Um grave episódio de intimidação foi registrado durante uma festa realizada no último final de semana em Plácido de Castro. Uma profissional que atuava na segurança do evento procurou a Delegacia de Polícia no último sábado, 4, para denunciar uma suposta tentativa de homicídio ocorrida logo na entrada de um conhecido bar local. As partes envolvidas terão as suas identidades preservadas nesta matéria.
Segundo o relato, a trabalhadora exercia suas funções normalmente quando foi abordada por um indivíduo, identificado como subtenente da Polícia Militar da reserva, que desejava ingressar no recinto sem a devida aquisição de ingresso. Ao ser informada sobre a obrigatoriedade do pagamento, o homem teria demonstrado comportamento hostil, afirmando que entraria “de qualquer maneira” e exigindo falar com o proprietário do estabelecimento, que não se encontrava presente naquele momento.
Ainda conforme a narrativa, o suspeito apresentava sinais evidentes de embriaguez, sendo orientado pela segurança a retornar em outro momento. Diante da recusa, o indivíduo deixou o local, porém retornou minutos depois em atitude ainda mais agressiva.
Na sequência, o homem sacou uma arma de fogo do tipo pistola e a apontou em direção à profissional, tentando efetuar disparos. Contudo, a arma falhou em ambas as tentativas, emitindo apenas sinais de funcionamento irregular, sem a deflagração dos projéteis. A ausência de estampido e de impacto de munição foi percebida pela vítima.
A situação gerou tensão entre os presentes, sendo necessária a intervenção de outros seguranças, que se aproximaram com o intuito de conter e apaziguar o agressor. Após o ocorrido, o indivíduo guardou o armamento e deixou o local, não sem antes proferir ofensas contra a vítima.
A Polícia Militar foi acionada, entretanto, ao chegar, o suspeito já havia se evadido.
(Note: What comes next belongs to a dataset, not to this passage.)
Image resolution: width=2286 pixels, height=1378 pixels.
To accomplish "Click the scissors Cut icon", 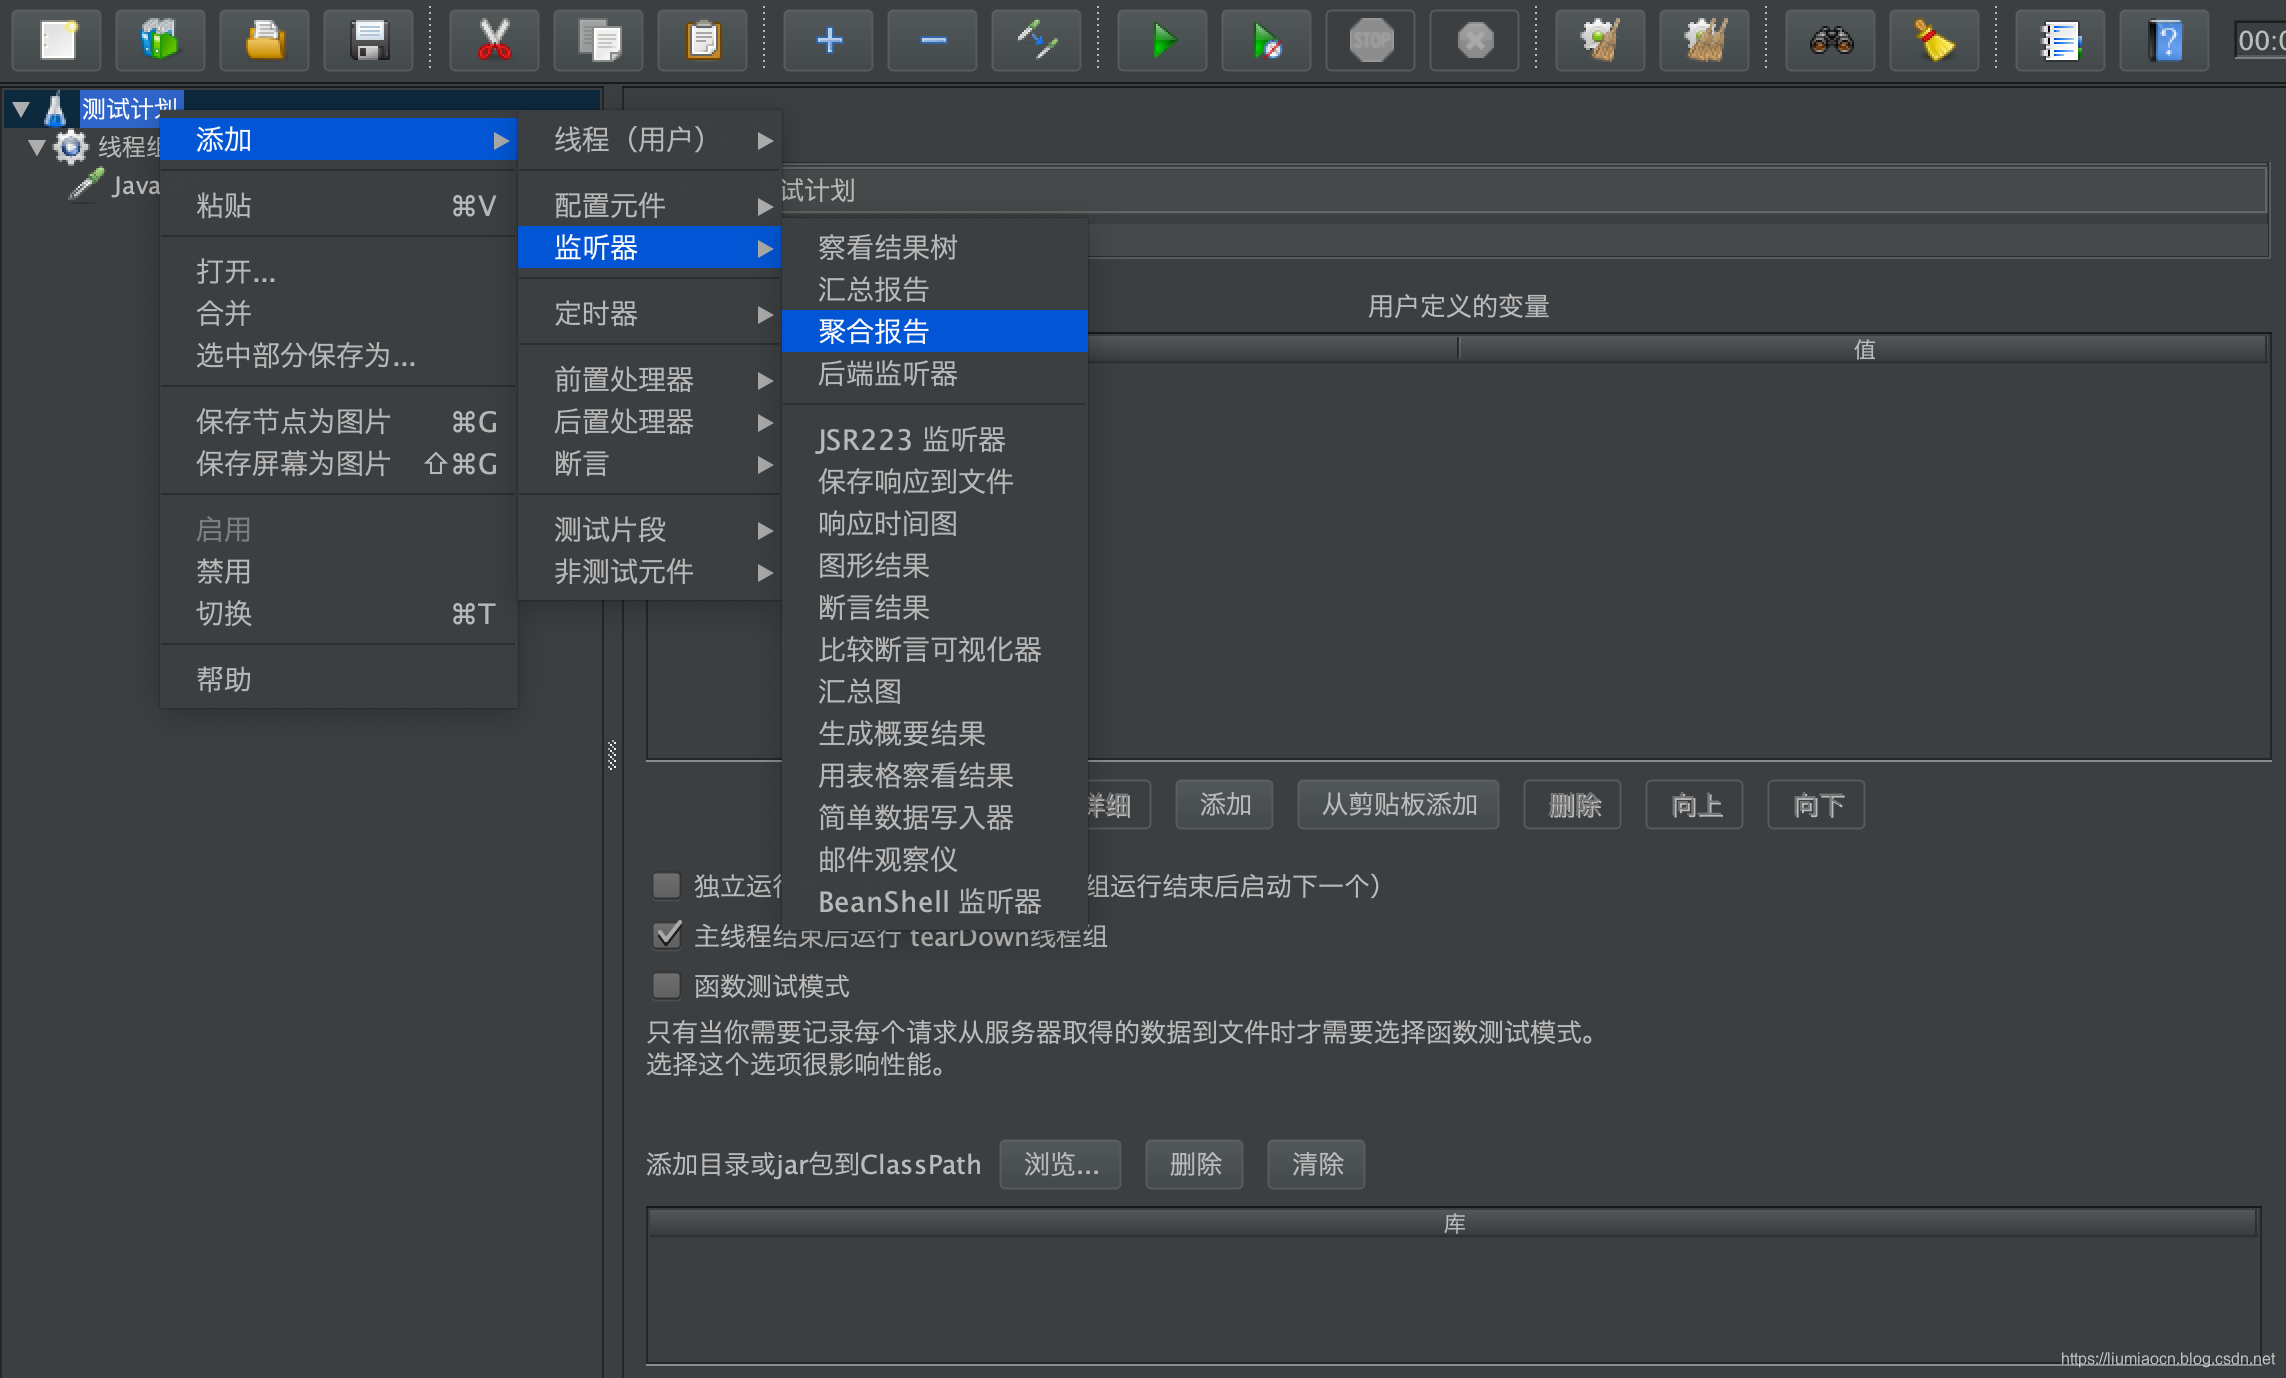I will pos(494,41).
O caso foi registrado e deverá ser apurado pelas autoridades competentes, que investigarão as circunstâncias e eventuais responsabilidades criminais.
Legislação impõe limites ao porte de arma
A legislação brasileira estabelece critérios rigorosos quanto ao porte de arma de fogo por agentes de segurança pública, inclusive quando estão fora do serviço ou já se encontram na reserva. Embora esses profissionais possuam autorização diferenciada, o direito não é irrestrito e deve obedecer a parâmetros legais e disciplinares.
Conforme dispõe o Estatuto do Desarmamento (Lei nº 10.826/2003), policiais podem portar arma de fogo fora do horário de expediente em razão da natureza de suas funções. No entanto, essa prerrogativa está condicionada à observância de condutas compatíveis com a responsabilidade do cargo, incluindo o uso consciente e moderado do armamento.
No caso de militares da reserva ou aposentados, o porte também pode ser mantido, desde que cumpridos requisitos como aptidão psicológica, capacidade técnica e regularização do registro da arma. Ainda assim, tais agentes permanecem sujeitos às mesmas limitações legais aplicáveis aos profissionais da ativa.
Um dos pontos mais sensíveis da legislação diz respeito ao consumo de bebidas alcoólicas. O Estatuto é claro ao prever que portar arma de fogo sob efeito de álcool ou substâncias entorpecentes, de modo a comprometer a segurança, pode configurar crime. Nesses casos, o agente pode ser responsabilizado penalmente, além de responder a processos administrativos.
Em ambientes festivos, como bares, shows e eventos com grande concentração de pessoas, a cautela deve ser redobrada. Embora não exista vedação absoluta para a entrada de agentes armados nesses locais, o comportamento do portador é determinante para a legalidade da conduta. Estabelecimentos privados, inclusive, podem impor restrições próprias quanto ao ingresso de indivíduos armados.
O descumprimento dessas normas pode resultar em consequências severas, como perda do porte de arma, sanções disciplinares e até prisão, a depender da gravidade do caso. Especialistas destacam que o porte de arma, ainda que autorizado, exige responsabilidade constante e pleno controle das faculdades mentais.